**EXCERPT TO READ:**
########################################

Although the above has confirmed that regional differentiation of land supply inhibits TFP, the differentiated land supply forms a spatial pattern of more people and less land in the eastern region, and less people and more land in the central and western regions, and its impact has spatial heterogeneity. This paper will identify this spatial heterogeneity, and the estimation results are shown in Table 6.
(1) Analysis of the results in the eastern region. The estimation results in columns (1)–(4) show that the impact of land supply on TFP, PE and SE are linearly positively correlated, and the effects on TE are linearly negatively correlated, which indicates that as the supply of land decreases in the eastern region, resource constraints are formed, hindering the agglomeration effect of population, capital, technology, and other factors, and hindering TFP by inhibiting PE and SE. However, the decrease in land supply and increase in land price in the eastern region cause the technology substitution rate to increase, which is consistent with the price-induced progress hypothesis and the innovation compensation effect, where firms replace scarce land by increasing R&D investment and eventually promoting TE. The estimated results of the spatial spillover effect show that the decrease in land supply and the rise of land price in the eastern region causes local enterprises to transfer to the surrounding areas. On the one hand, under the effect of technology spillover and output spillover, the TE, PE and TFP in the surrounding areas are promoted; on the other hand, the industrial transfer intensifies the crowding effect in the surrounding areas and restrains SE.
(2) Analysis of the results in the central and western regions. The estimation results from (5)–(8) show that the estimation results for the central and western regions are generally consistent with those at the national level. The coefficients of the effects of land supply on TFP, TE, PE, and SE are all significantly negative, indicating that the increase in land supply has not contributed to the improvement of TFP in the central and western regions, which is due to the fact that the central and western regions subsidize inefficient enterprises with the advantage of land supply, allowing the survival of backward production capacity that should have been eliminated in the region. In addition, the massive construction of new cities in the central and western regions in recent years, but the lack of sufficient industries and population to move in, has left a large number of industrial parks vacant, resulting in a large amount of low-utility land, which hinders the increase in TFP by suppressing TE, PE and SE. The spatial spillover effect of land supply in the central and western regions is consistent with that in the whole country, which also shows that the increase of land supply restrains TFP in the surrounding regions.
In summary, regional differentiation in land supply significantly inhibits TFP, thus proving hypothesis 1.

4.4. Results of the Estimation of the Mechanism of Impact

According to the previous theoretical analysis, the regional differentiation of land supply may affect TE and SE through urban innovation and industrial agglomeration, and then affect TFP. Therefore, based on the mediation model, this paper further tests the mechanism of impact of the regional differentiation of land supply on TFP.
(1) Analysis of the mechanism of impact in the eastern region (Table 7). Columns (1)–(3) report the path of impact in the order land supply–urban innovation–TE (TFP). The results show that the estimated coefficient of land supply on urban innovation is −3.541, and is significant at the level of 1%, indicating that the reduction in land supply in the eastern region forces enterprises to increase R&D investment and save relatively scarce land elements, which promotes the improvement of urban innovation. The inclusion of intermediate variables in columns (2) and (3), both of which are significantly positive, indicates that the reduction in land supply in the eastern region has improved TE and TFP by promoting urban innovation. Columns (4)–(6) report the path of impact of land supply–productive service industry agglomeration–SE (TFP), and the results show that the coefficient of the impact of land supply on productive service industry agglomeration is significantly negative, indicating that the reduction in land supply promotes productive service industry agglomeration in the eastern region, but the industrial agglomeration caused by non-market instruments such as restricting land supply amplifies the negative externalities of urban economic agglomeration, potentially leading to the crowding effect and the damaging of efficiency at the city scale. As productive service industry agglomeration promotes enterprise resource integration and structural optimization, it plays a partially positive role in terms of knowledge spillover and diffusion effects [32,52,53], and therefore has an insignificant impact on TFP.

########################################

**RAW DATA:**
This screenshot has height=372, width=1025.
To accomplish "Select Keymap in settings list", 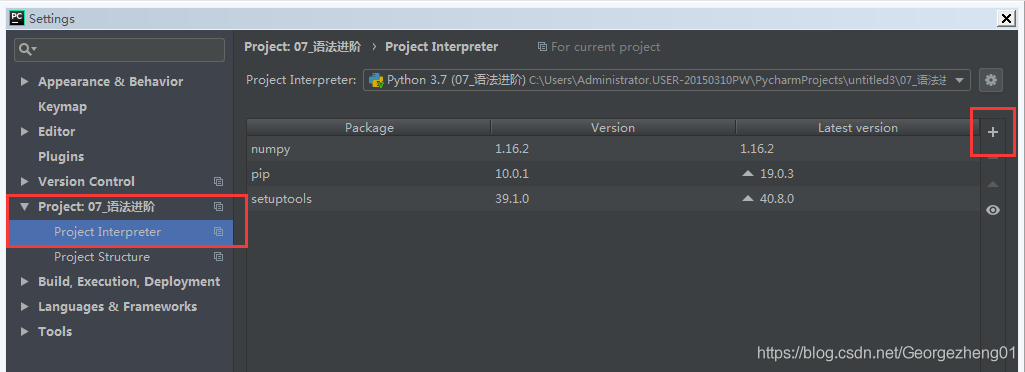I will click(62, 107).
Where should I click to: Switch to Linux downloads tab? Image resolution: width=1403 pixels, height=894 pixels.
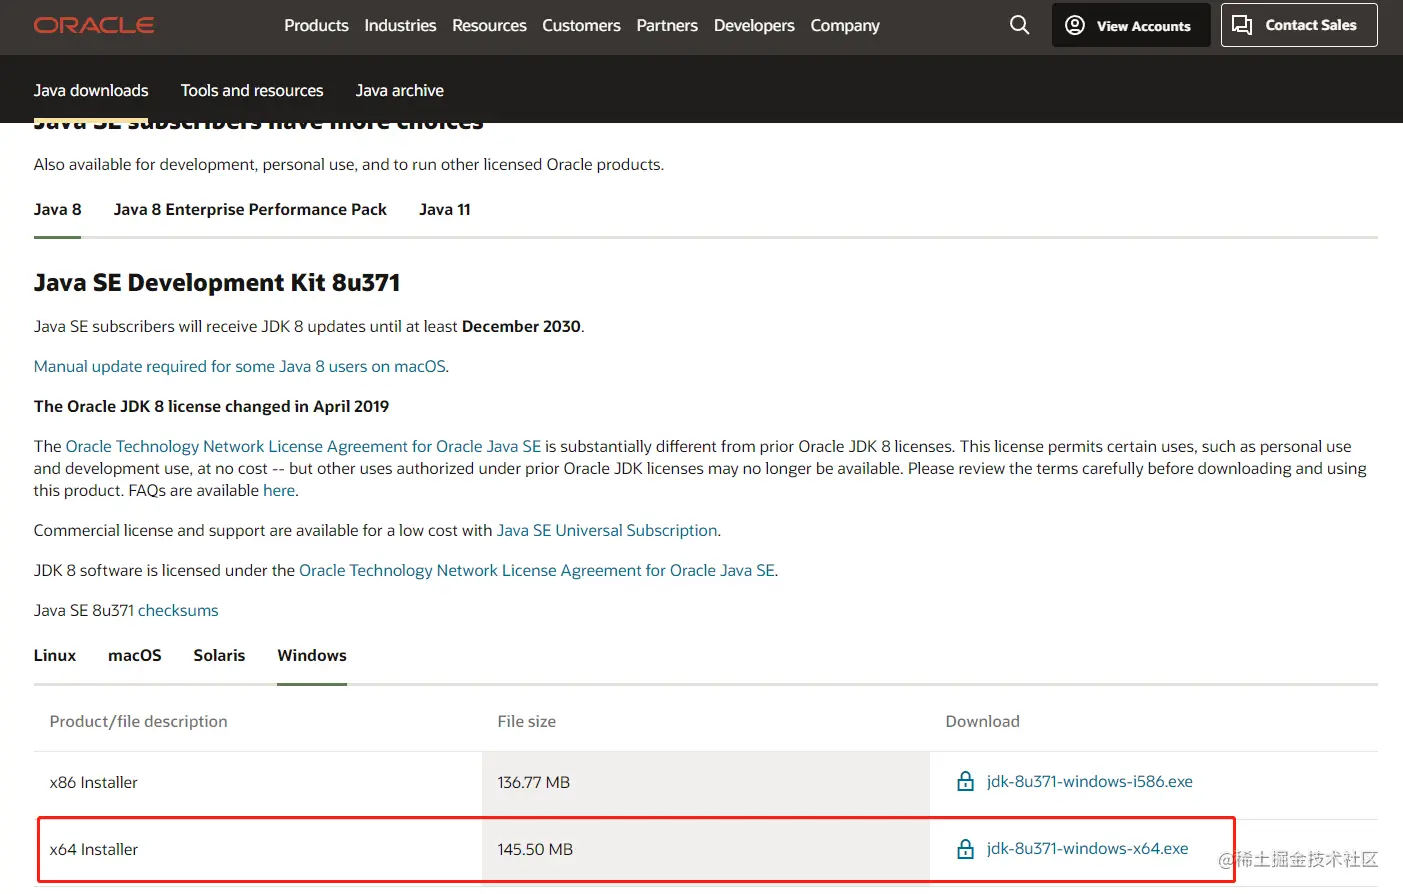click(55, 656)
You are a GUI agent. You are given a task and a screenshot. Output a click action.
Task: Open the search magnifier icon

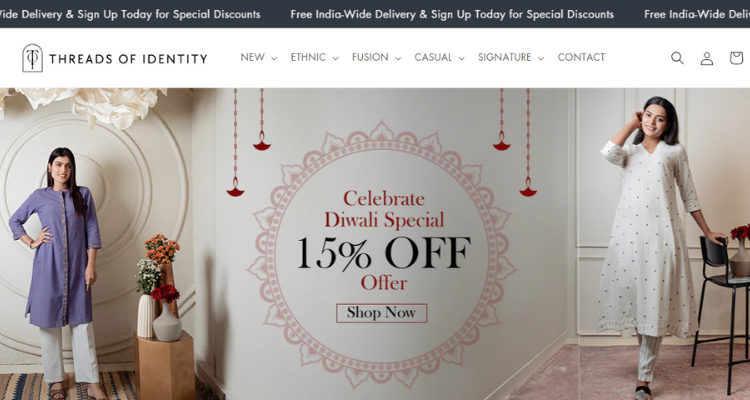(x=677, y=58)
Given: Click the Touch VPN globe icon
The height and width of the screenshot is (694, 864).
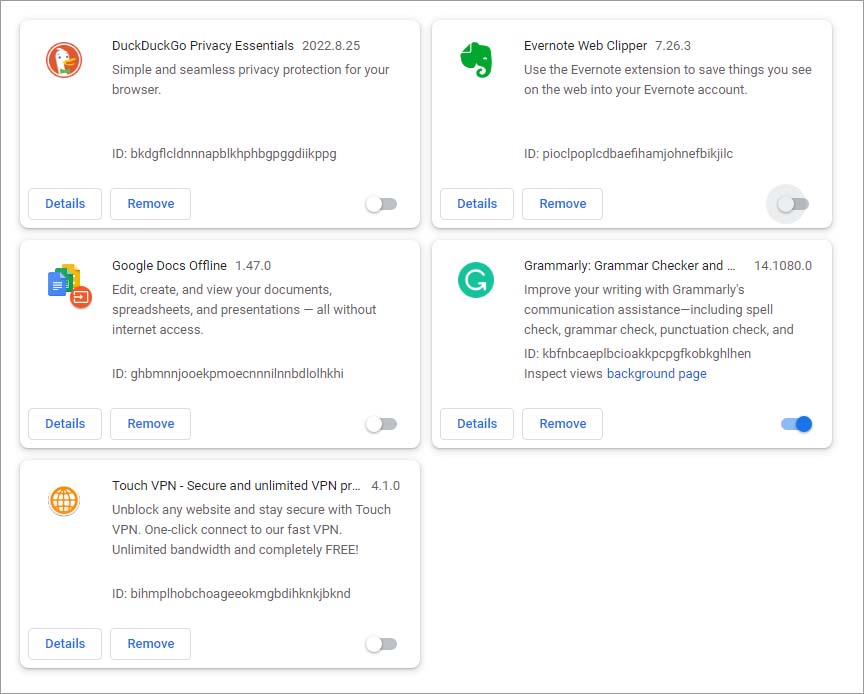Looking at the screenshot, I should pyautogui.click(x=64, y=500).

########################################

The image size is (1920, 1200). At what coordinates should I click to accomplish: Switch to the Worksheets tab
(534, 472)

########################################

**PROBLEM:** In the land supply excerpt above, the results for the eastern region in columns (1)–(4) relate land supply to several measures. List the abbreviations of all of those measures.

**WORKED ANSWER:** TFP, PE, SE, TE